Azure Flask Machine Learning Serverless #
Could you do more than just run functions? Sure, in this example Github Repository, you can see how to Deploy a Flask Machine Learning Application on Azure App Services using Continuous Delivery.
To run it locally, follow these steps #
- Create a virtual environment and source
python3 -m venv ~/.flask-ml-azure
source ~/.flask-ml-azure/bin/activate
-
Run
make install
-
Run
python app.py
-
In a separate shell run:
./make_prediction.sh
Here is what a successful prediction looks like in action.
You can watch this Azure Flask Serverless Deploy in the following screencast.
Video Link: https://www.youtube.com/watch?v=3KF9DltYvZU
Cloud ETL #
The cloud takes complex problems that could be currently solved by a team of 50 people and allows it to be a button click. In the “real world,” you have to automate the data pipeline via the ETL (Extract, Transfer, Load) process. The diagram below shows how AWS S3 is the central repo for the data.

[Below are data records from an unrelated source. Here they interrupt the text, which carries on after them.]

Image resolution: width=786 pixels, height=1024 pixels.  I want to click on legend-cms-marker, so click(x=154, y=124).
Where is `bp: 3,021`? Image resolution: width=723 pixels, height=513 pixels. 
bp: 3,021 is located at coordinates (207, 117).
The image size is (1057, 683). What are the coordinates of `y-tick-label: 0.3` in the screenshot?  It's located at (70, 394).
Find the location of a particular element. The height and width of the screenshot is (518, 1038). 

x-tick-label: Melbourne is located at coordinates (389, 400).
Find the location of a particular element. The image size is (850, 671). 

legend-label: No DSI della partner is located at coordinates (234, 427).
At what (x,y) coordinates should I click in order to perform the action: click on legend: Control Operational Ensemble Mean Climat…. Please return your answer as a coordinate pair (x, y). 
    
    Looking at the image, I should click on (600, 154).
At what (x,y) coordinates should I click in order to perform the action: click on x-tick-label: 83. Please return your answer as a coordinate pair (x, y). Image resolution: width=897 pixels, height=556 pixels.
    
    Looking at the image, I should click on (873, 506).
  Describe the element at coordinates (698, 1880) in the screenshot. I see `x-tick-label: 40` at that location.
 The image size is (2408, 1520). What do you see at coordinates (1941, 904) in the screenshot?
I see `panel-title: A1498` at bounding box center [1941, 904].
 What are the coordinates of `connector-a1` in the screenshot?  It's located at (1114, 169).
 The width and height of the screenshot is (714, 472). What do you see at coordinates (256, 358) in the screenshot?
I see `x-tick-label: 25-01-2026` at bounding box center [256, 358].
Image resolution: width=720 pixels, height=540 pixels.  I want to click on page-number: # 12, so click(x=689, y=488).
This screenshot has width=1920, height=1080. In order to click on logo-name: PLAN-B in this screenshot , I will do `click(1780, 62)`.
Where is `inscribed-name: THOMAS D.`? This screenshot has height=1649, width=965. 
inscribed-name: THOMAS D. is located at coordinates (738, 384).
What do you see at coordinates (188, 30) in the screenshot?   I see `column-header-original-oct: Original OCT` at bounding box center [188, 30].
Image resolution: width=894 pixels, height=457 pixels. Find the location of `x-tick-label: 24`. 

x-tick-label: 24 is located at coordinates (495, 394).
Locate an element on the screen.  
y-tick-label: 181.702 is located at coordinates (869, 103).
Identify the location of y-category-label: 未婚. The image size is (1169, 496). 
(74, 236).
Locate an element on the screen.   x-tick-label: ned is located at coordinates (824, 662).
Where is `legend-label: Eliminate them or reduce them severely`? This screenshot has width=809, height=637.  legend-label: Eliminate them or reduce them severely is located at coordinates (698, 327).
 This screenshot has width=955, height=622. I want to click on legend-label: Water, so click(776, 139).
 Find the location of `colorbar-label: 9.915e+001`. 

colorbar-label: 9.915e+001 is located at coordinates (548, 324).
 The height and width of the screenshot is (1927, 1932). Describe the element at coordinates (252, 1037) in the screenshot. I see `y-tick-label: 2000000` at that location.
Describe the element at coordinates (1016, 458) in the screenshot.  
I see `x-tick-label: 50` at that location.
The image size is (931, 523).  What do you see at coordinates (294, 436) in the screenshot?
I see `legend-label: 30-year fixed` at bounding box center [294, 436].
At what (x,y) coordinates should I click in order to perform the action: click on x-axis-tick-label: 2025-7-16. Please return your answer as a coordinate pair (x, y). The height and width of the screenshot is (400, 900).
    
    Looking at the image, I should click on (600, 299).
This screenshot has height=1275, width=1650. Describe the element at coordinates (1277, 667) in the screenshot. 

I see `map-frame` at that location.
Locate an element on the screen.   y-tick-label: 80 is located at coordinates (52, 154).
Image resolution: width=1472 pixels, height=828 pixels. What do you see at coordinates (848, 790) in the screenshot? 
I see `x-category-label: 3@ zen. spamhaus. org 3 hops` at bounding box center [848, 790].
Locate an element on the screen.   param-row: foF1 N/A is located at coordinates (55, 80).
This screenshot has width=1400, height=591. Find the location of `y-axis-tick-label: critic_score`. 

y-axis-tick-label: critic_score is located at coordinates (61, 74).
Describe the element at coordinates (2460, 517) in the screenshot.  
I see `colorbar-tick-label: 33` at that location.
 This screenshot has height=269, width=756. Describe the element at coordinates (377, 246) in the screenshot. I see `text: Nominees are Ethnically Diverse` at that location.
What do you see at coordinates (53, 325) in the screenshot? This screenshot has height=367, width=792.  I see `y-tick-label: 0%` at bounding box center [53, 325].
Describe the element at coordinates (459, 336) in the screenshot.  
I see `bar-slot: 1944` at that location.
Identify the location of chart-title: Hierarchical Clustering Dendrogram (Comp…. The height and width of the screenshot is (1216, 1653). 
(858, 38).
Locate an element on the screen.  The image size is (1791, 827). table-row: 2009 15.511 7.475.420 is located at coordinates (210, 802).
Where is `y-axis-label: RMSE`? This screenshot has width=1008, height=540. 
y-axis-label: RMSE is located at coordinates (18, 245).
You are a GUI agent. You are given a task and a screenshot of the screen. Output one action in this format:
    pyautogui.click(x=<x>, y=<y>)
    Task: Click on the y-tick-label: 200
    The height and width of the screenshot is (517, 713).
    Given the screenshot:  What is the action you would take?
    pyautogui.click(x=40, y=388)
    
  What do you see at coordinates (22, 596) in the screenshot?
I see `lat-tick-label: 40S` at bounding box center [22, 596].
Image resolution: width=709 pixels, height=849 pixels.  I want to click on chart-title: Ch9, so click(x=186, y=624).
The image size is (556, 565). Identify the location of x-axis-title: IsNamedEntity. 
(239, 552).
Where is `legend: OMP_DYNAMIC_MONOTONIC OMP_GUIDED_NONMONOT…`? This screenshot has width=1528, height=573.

Next, AWS Glue indexes the cloud storage bucket and creates a database that can be used by AWS Athena. What is unique about this?
- Almost no code (only a little SQL to query)
- Serverless
- Automatable
Here is a screencast of AWS Glue and AWS Athena working together to catalog data and search it at scale:
You can watch AWS Glue work in the following screencast.
Video Link: https://www.youtube.com/watch?v=vqubkjfvx0Q)
Real-World Problems with ETL Building a Social Network From Scratch #
In my time in the Bay Area, I was the CTO of a Sports Social network, and I built a Social Network from Zero. There are a few big problems that crop up.
Cold-Start Problem #
How do you bootstrap a social network and get users?
Building Social Network Machine Learning Pipeline From Scratch #
How can you predict the impact on the platform from social media signals?
Results of ML Prediction Pipeline:
Case Study-How-do-you-construct-a-News-Feed? #
- How many users should someone follow?
- What should be in the feed?
- What algorithm do you use to generate the feed?
- Could you get a Feed to be an O(1) lookup? Hint…pre-generate feed.
- What if one user posts 1000 items a day, but you follow 20 users, and the feed paginates at 25 results?
Summary #
This chapter covers an essential technology in the Cloud, serverless. All major cloud platforms have serverless technology, and it worth mastering these techniques.